Minggu, 18 Januari 2015

Estetika

Estetika adalah paparan yang lebih menekankan pengalaman sang subyek mengenai yang indah tanpa mencermati asalnya (obyek kesenian alami atau karya cipta manusia). Filsafat keindahan merupakan pendekatan filsafati yang berfilsafat mengenai yang “indah” dan apa yang menjadi dasar sesuatu dikatakan indah.
Kritik kesenian adalah tolak ukurr penilaian “obyektif” suatu karya untuk dapat disebut karya seni atau tidak. Pengalaman estetis secara fenomenologis bersumbeer pada pengalamn pancaindra dan dialoh dalam rasa, yang kemudian diekspresikan dalam berbagai bentuk pengucapan yang merupakan awal munculnya penggunaan istilah isi dan bentuk pengucapan.
Adapun sejarah mengenai apa itu seni menurut pemikiran barat dipengaruhi oleh dua orang tokoh, yaitu Plato dan Aristoteles. Plato memandang seni sebagai mimesis dari yang sejati, yaitu apa-apa yang berada di dunia ideal yang jauh lebih tinggi. Aristoteles memandang keindahan atau estetika sebagai harmoni, keseimbangan, atau tata dalam ukuran material, yang berlaku untuk benda seni dari alam ataupun karya seni buatan manusia.
Fungsi kesenian (terutama drama) adalah “catharsis”: bersifat membersihkan, mencairkan seluruh kekecewaan, pengalaman-pengalaman sedih gembira melalui balutan pentas yang menyatukan penonton. Seperti pertunjukkan “Indonesia Kita” yang memadu padankan semua jenis seni pertunjukkan dalam satu pentas yang harmonis.
Apresiasi seni merupakan suatu hal yang penting dilakukan. Karena selain seni sebagain informasi, seni sendiri membutuhkan informasi. Harmonisasi dari suatu keindahan adalah titik seimbang yang dapat dinikmati apabila seluruh komponennya tersusun secara pas dan penikmat serta pemain merasa riang dan gembira.

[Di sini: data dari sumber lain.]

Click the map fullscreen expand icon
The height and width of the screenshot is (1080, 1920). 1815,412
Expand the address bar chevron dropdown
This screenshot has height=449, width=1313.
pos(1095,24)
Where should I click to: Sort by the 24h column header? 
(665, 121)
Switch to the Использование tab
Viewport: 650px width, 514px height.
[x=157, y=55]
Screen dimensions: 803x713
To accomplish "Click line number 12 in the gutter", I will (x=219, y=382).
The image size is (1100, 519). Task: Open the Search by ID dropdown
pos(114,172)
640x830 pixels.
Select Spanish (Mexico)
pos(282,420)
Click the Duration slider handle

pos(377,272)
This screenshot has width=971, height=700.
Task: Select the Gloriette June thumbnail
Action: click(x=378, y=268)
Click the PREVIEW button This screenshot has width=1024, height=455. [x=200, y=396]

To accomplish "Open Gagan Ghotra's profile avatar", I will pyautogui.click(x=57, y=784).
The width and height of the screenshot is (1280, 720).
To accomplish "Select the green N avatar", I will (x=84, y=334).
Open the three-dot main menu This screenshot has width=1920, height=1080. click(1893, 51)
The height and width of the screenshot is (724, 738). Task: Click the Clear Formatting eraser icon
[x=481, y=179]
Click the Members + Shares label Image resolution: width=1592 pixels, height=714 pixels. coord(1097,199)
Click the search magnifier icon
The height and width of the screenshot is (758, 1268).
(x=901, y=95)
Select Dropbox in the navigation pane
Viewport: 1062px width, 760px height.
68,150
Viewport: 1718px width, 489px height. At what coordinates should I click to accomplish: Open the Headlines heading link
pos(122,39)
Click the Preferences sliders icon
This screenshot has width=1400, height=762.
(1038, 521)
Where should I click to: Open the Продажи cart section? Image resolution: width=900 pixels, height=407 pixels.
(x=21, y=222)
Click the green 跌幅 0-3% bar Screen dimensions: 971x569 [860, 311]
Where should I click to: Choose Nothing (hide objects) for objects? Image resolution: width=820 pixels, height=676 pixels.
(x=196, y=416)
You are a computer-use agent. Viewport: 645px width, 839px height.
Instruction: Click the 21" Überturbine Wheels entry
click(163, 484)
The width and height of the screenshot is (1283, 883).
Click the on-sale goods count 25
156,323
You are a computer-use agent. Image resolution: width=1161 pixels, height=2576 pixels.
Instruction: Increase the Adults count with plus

Terdapat dua pendekatan estetika, yaitu: pertama, langsung meneliti dalam karya-karya seni atau alam-alam indah. Dua, menyoroti pengalaman keindahan dalam diri orang yang mengalami (kontemplasi rasa indah).
Estetika terus berkembang dan meluas, sesuai dengan aliran pikiran zamannya. Pada masa modern sampai akhir abad ke-19, penciptaan kesenian harus bertolak dari ilham (inspirasi) seniman dan pengertian mendalam terhadap tubuh manusia, alam, realitas. Perhatian pada manusia memuncak, dari rasionalisme (dengan kejelasan yang terpadu) menuju idealisme dengan puncaknya Hegel (1770-1831).
Perkembangan estetika dari akhir abak ke-19 sampai abad ke-20, estetika muncul dalam impresionisme (dengan pusat di Paris) yang menegaskan keluarnya kelompok ini dari aturan kesenian (terutama lukis) yang sudah mapan. Yang ditonjolkan adalah ‘kesan’ dalam suatan bayang dan terang yang bereaksi atas patokan warna gelap (hitam) dan terang yang sudah mapan.
Estetika pada abad ke-20, memuculkan aliran-aliran yang berkembang yaitu:
·         Simbolisme, ekspresi dalam bentuk lambing atau symbol yang isinya ingin melukiskan intisari ilham atas inspirasi seniman. Tokoh-tokohnya: Gauguin (1848-1930), Denis Maurice (1870-1943), dan Yugendstil.
·         Fauvisme, melanjutkan ekspresionisme dengan menegaskan symbol dan dekorasi dengan mempertajam penggunaa warna. Tokoh-tokohnya: Henri Matisse (1869-1954), El Greco (1879-1940).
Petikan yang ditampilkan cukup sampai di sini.